Tar, chemicals, and other substances found in tobacco smoke cause most of the health risks from cigarettes, not nicotine. That's why patches work and marketing campaigns using tax dollars endorse patches. Likewise, e-cigarettes deliver nicotine without the smoke. Yet despite users seeing the clear benefit from e-cigarettes, members of the health community, pharmaceutical regulators and governments have voiced concerns. Fears include e-cigarettes encouraging higher nicotine consumption than traditional cigarettes, and perpetuating addiction rather than promoting quitting, though no one takes up nicotine patches and then migrates to cigarettes.
Potential health effects from long-term e-cigarette use are unknown, unlike marijuana, which is well-documented even without the lung damage but is enjoying a golden age of popular approval. Yet despite any evidence, detractors claim these products will appeal to young non-smokers and make smoking publicly acceptable. The authors of the article argue that these claims are speculative but are often cited in moves to restrict e-cigarettes.
The authors show that efforts to address these concerns without sound data can lead to unintended consequences: the first draft of the revision of the European Union (EU) legislation proposed in December 2012 attempted to define arbitrary limits to the nicotine content in the liquid of e-cigarettes, a clear indicator of the poor understanding of the problem by legislators.. Only a few months later, the same EU health ministers proposed distinctive amendments to the first draft applying substantial pharmaceutical regulations to e-cigarettes– a move that was rejected by the EU Parliament in October 2013. This would have resulted in higher costs and limiting access (sale via pharmacies only) to consumers.
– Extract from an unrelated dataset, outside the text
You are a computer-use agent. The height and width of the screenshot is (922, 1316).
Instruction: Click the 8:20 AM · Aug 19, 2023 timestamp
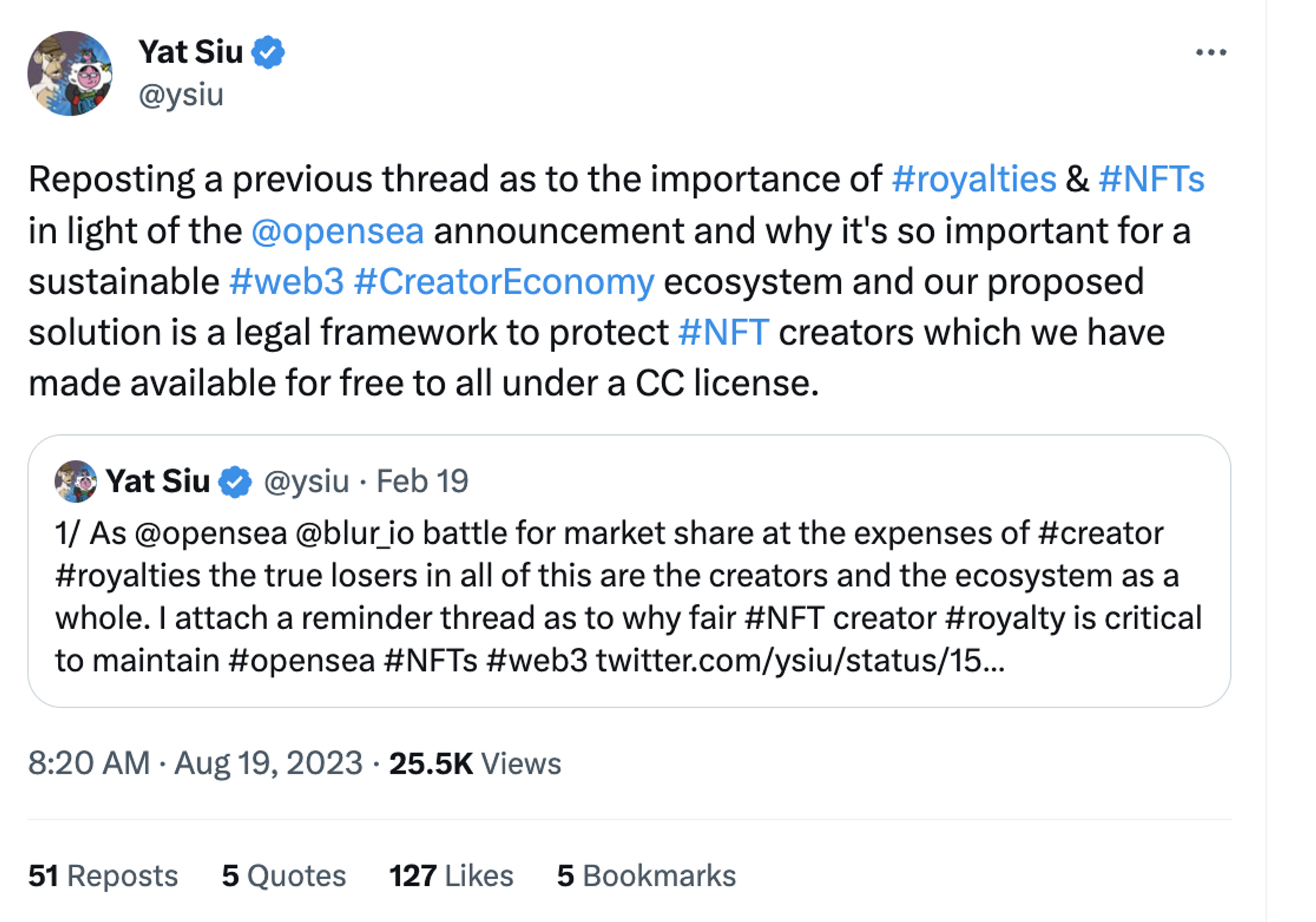coord(195,763)

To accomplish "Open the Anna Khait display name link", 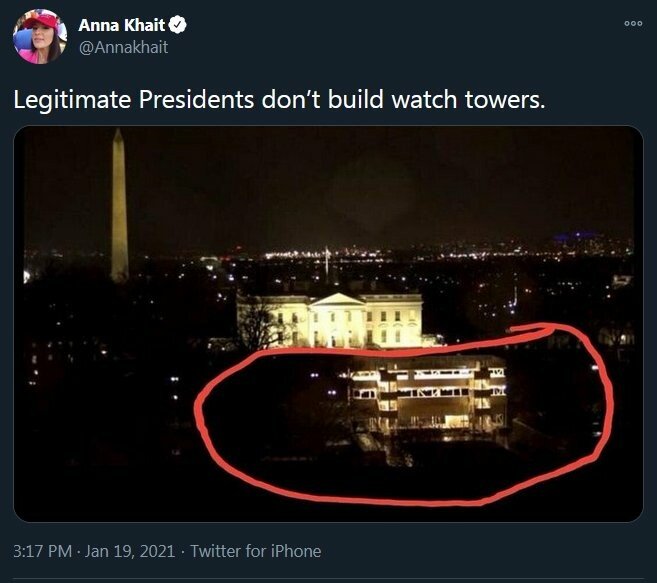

The authors say, "It is counter-productive and hypocritical to over-regulate a product designed to reduce or eliminate the diseases and early deaths caused by smoking."
The UK's Medicines and Healthcare Regulatory Agency (MHRA) has moved towards regulating e-cigarettes as medical products - meaning cigarettes are legal but substitutes are not, a move sure to promote cigarettes. In Canada, electronic products that dispense nicotine by inhalation fall under the Food and Drugs Act of the Health Canada, which means it is illegal to smoke e-cigarettes, and stipulates that it must be approved as a new drug before they can be sold or imported.
Daniela Saitta, Giancarlo Antonio Ferro and Riccardo Polosa from the University of Catania propose that e-cigarette regulators should consider:
- Evidence that good manufacturing practices (GMP) have been followed
- Child-proof caps on fluid containers
- Official documentation reporting on the contents of e-cigarette fluids to regulators
- Clear, accurate and detailed labeling about the contents and the hazards associated with e-cigarette use.
Moreover, regulatory frameworks for electronic products are already available in the EU legislation to cover for the safety issues regarding E-cigarettes' hardware components. The authors note that such legislation may be "impossible to implement" due to the interests of tobacco and pharmaceutical industries, and, of course, that governments have increasingly raised taxes on cigarettes, making social services more reliant on that revenue.
"If these obstacles can be overcome, much misery and suffering can be reduced and millions of lives can be saved," the authors declare. "E-cigarettes are not a gateway to smoking but a gateway from smoking, and heavy regulation by restricting access to e-cigarettes would just encourage continuing use of much unhealthier tobacco smoking."